* Start *

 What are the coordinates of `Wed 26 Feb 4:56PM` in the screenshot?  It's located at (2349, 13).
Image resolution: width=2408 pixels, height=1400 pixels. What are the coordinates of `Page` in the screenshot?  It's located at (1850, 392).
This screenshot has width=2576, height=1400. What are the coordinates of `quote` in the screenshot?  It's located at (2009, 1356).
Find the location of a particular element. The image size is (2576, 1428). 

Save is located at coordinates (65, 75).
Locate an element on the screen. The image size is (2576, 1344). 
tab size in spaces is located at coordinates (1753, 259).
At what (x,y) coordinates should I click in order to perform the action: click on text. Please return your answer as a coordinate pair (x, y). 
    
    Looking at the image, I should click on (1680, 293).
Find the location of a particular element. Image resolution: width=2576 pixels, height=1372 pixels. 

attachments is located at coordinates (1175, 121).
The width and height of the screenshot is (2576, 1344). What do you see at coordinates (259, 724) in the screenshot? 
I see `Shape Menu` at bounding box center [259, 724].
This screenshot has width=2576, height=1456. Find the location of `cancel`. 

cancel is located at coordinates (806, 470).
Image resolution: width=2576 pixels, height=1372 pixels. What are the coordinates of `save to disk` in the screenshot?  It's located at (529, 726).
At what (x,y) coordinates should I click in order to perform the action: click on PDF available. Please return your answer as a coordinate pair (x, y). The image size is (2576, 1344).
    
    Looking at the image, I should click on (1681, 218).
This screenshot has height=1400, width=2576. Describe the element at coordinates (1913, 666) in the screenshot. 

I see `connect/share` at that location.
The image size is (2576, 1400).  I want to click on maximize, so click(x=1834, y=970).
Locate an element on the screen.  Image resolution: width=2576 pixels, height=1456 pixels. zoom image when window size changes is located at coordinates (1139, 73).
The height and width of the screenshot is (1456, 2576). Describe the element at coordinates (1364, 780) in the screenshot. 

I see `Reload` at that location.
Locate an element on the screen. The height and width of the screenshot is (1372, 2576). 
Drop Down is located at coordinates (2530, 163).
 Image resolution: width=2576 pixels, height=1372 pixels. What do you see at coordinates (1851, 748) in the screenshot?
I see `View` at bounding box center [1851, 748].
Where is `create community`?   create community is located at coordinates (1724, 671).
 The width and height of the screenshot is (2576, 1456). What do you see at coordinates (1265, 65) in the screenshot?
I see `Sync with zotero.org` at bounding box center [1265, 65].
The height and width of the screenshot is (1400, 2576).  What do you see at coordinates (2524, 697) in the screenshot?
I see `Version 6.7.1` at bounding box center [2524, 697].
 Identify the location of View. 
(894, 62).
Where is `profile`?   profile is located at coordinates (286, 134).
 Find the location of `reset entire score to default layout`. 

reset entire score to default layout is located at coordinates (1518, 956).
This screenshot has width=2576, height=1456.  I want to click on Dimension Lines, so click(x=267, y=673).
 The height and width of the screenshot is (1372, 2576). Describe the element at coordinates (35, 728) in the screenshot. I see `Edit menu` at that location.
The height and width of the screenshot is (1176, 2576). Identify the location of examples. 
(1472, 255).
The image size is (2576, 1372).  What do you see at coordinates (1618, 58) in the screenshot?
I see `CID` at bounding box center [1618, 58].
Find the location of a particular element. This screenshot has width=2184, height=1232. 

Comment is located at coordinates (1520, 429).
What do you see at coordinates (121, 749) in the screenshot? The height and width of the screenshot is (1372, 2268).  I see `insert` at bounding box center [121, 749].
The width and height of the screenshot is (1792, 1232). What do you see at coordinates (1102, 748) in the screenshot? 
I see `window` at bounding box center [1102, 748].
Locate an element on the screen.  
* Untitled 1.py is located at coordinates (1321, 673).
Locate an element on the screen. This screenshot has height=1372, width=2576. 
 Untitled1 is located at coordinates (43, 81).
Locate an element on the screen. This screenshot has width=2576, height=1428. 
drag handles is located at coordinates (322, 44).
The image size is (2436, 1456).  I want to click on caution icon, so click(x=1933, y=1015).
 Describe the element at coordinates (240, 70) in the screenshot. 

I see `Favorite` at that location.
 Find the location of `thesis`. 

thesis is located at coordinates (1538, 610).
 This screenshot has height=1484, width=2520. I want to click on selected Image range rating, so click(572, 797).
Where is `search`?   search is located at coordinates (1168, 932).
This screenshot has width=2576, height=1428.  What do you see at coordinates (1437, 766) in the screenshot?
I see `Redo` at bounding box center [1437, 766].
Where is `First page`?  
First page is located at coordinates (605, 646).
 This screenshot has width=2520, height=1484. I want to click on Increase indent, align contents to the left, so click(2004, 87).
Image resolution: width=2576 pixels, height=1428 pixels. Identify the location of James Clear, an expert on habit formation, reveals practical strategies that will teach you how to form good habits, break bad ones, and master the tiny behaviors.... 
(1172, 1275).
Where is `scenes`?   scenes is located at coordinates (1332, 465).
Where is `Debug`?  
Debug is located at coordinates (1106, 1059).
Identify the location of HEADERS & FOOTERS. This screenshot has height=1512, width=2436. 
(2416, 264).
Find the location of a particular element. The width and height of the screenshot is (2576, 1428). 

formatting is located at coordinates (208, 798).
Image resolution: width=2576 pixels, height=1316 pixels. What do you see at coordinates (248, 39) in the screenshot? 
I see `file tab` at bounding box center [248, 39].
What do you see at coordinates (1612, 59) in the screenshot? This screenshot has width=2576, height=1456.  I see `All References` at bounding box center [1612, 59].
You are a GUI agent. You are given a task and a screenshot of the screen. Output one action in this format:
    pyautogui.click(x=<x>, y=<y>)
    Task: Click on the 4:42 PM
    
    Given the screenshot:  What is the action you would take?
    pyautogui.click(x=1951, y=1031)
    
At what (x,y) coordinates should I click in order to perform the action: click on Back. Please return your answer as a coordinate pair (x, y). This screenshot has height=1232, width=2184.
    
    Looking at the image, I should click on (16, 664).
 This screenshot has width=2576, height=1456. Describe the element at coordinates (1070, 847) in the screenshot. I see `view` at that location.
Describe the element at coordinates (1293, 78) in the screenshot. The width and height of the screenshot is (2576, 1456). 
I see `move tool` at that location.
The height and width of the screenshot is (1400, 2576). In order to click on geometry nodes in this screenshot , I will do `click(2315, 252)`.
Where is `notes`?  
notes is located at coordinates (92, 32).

* End *

■ THE REQUEST ■
Please reproduce the rows above word for word, from the first one through the line that contains "This screenshot has width=2576, height=1400.", including that line.

■ RESPONSE TO THE TASK ■
 What are the coordinates of `Wed 26 Feb 4:56PM` in the screenshot?  It's located at (2349, 13).
Image resolution: width=2408 pixels, height=1400 pixels. What are the coordinates of `Page` in the screenshot?  It's located at (1850, 392).
This screenshot has width=2576, height=1400. What are the coordinates of `quote` in the screenshot?  It's located at (2009, 1356).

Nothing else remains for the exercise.